DATASET RECORDS START

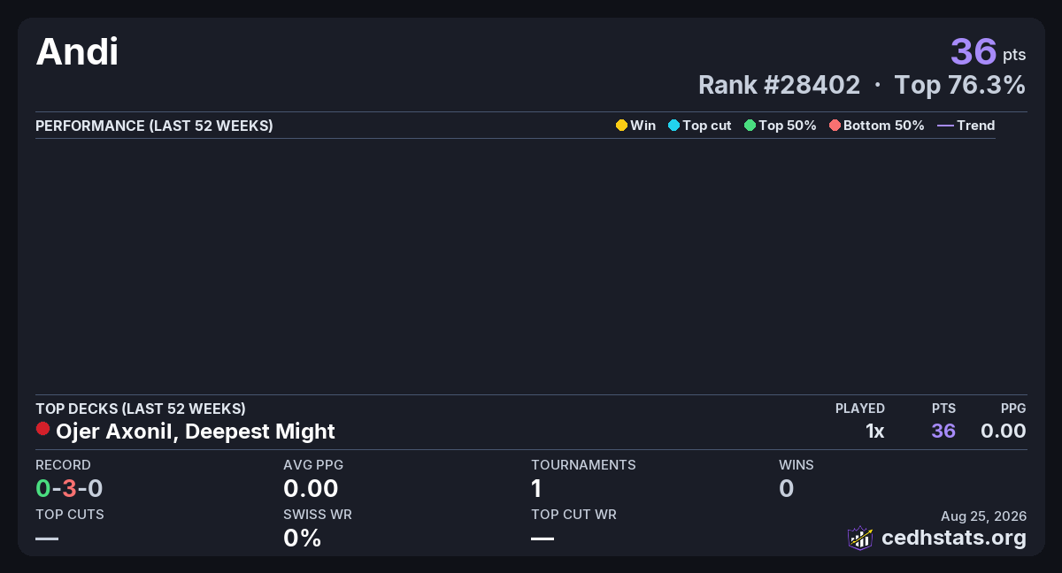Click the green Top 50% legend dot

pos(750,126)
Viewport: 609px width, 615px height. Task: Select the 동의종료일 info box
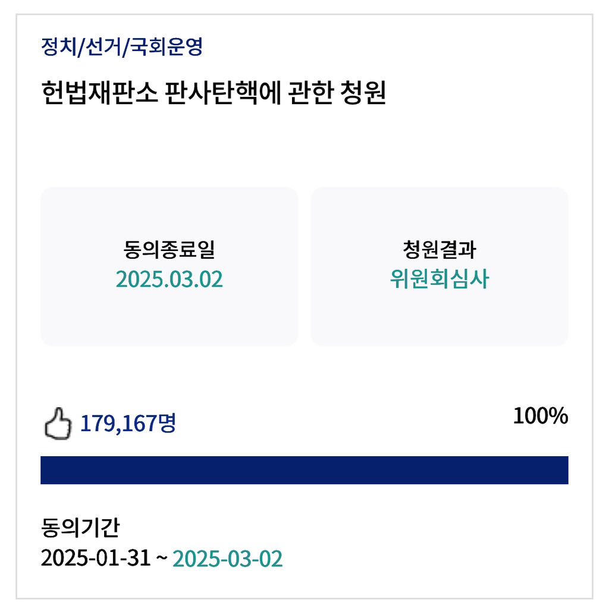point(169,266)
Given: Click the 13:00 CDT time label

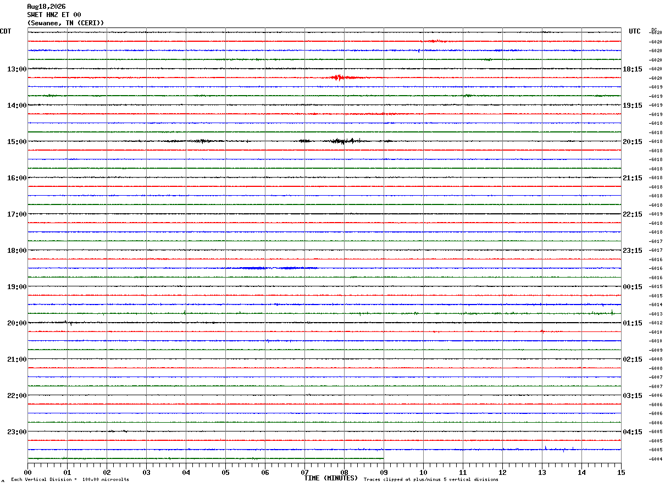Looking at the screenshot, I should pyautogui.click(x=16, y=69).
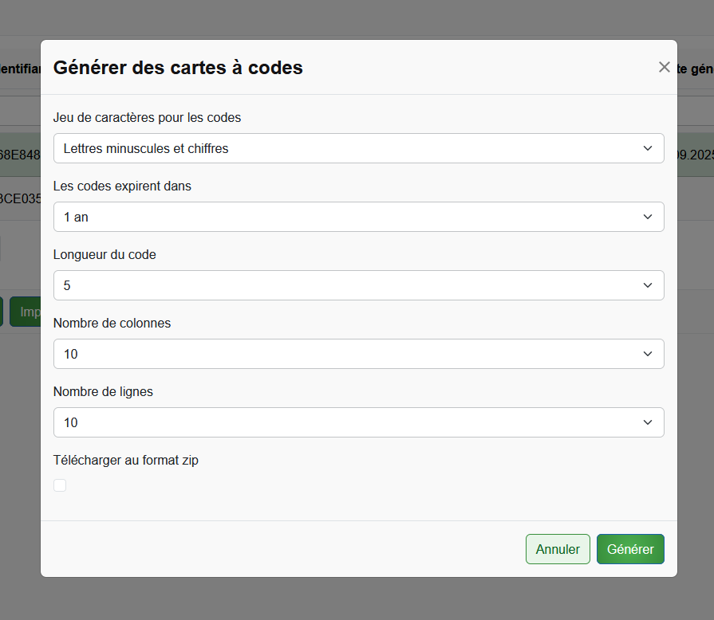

DATASET RECORDS END

TASK INSTRUCTIONS
Starting from the line containing "Viewport: 609px width, 615px", repeat each line exactly through the end of the entries, including the last, while leaving pictures out.

YOUR RESPONSE
Viewport: 609px width, 615px height. Task: Select the 동의종료일 info box
point(169,266)
Given: Click the 13:00 CDT time label

Looking at the screenshot, I should pyautogui.click(x=16, y=69).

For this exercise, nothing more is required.